§ **ACTIVITY**
Look below for the line containing "The height and"; from there, print each line exactly up to and including the line containing "Click the $15", and stop.

§ **Stored records**
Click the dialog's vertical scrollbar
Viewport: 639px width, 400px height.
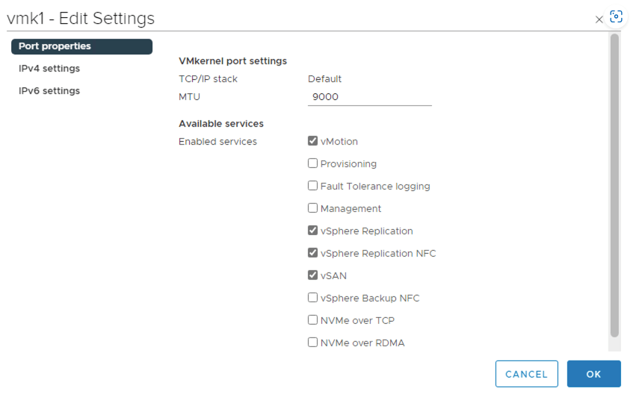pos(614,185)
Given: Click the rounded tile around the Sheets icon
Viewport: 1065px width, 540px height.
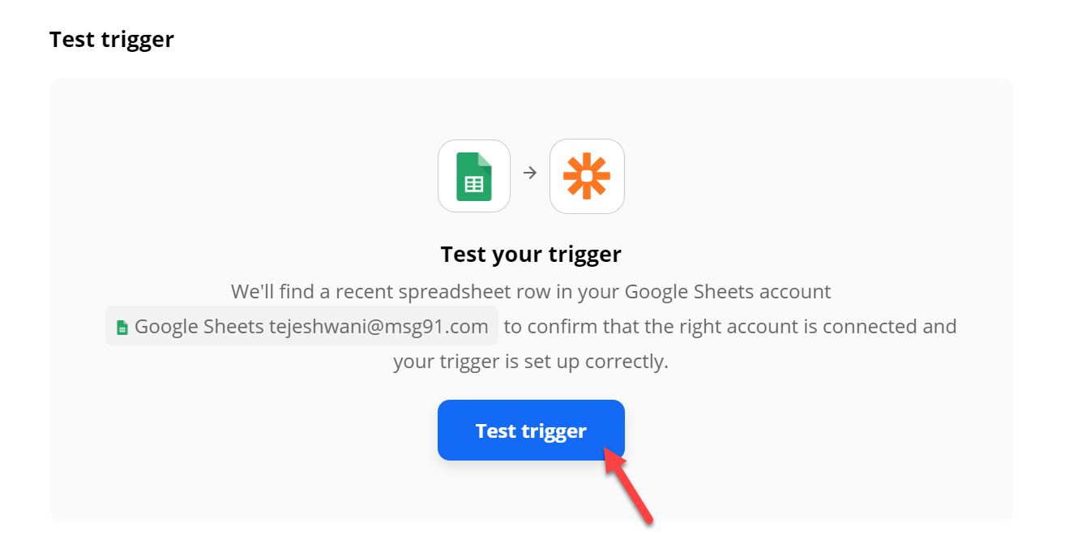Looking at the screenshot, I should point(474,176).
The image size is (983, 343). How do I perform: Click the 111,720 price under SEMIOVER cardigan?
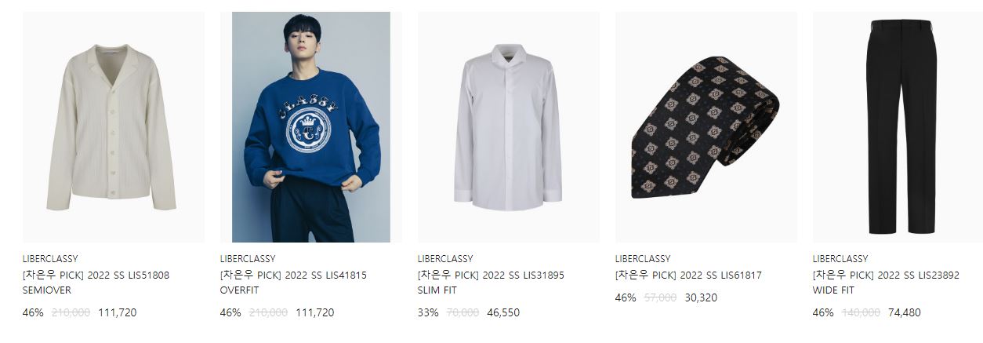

==

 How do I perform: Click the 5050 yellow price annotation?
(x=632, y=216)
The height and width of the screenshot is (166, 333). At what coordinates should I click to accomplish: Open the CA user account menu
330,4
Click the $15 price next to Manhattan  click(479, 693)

§ **RESPONSE BELOW**
The height and width of the screenshot is (166, 333). At what coordinates should I click to accomplish: Open the CA user account menu
330,4
Click the $15 price next to Manhattan  click(479, 693)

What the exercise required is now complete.